**Aim of the task:**
A faithful, complete transcript of the entries below, without pictures, should be returned.

Stored entries
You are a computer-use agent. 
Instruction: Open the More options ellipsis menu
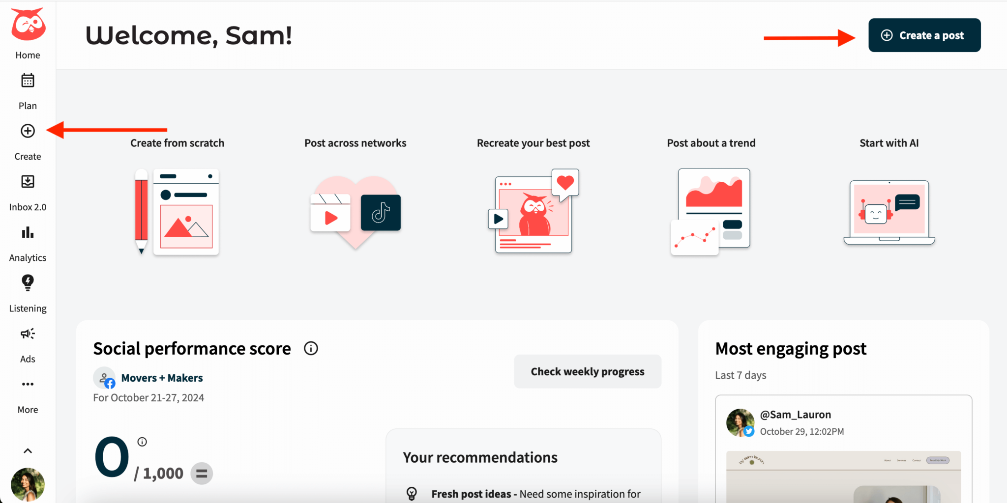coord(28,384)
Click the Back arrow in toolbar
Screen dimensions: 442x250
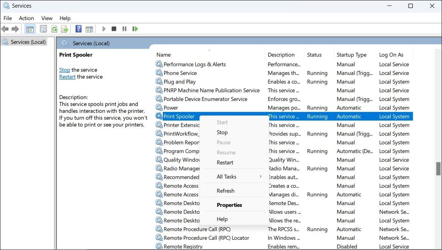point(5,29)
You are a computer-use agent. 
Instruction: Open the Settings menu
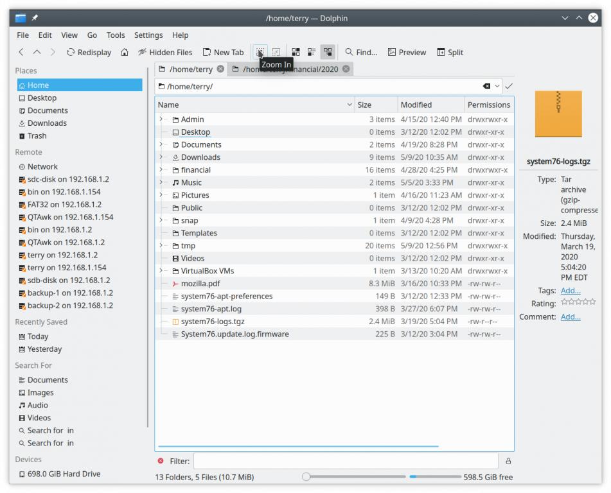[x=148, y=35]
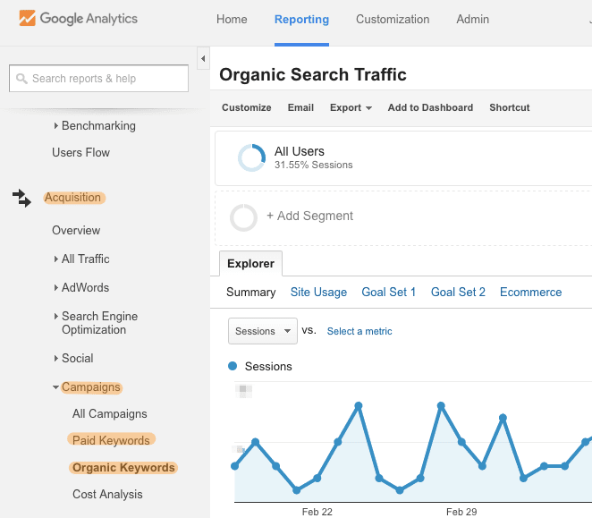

**Response:**
You are a computer-use agent. 
Instruction: Open the More options ellipsis menu
coord(28,384)
Click the Back arrow in toolbar
Screen dimensions: 442x250
point(5,29)
You are a computer-use agent. 
Instruction: Open the Settings menu
[x=148, y=35]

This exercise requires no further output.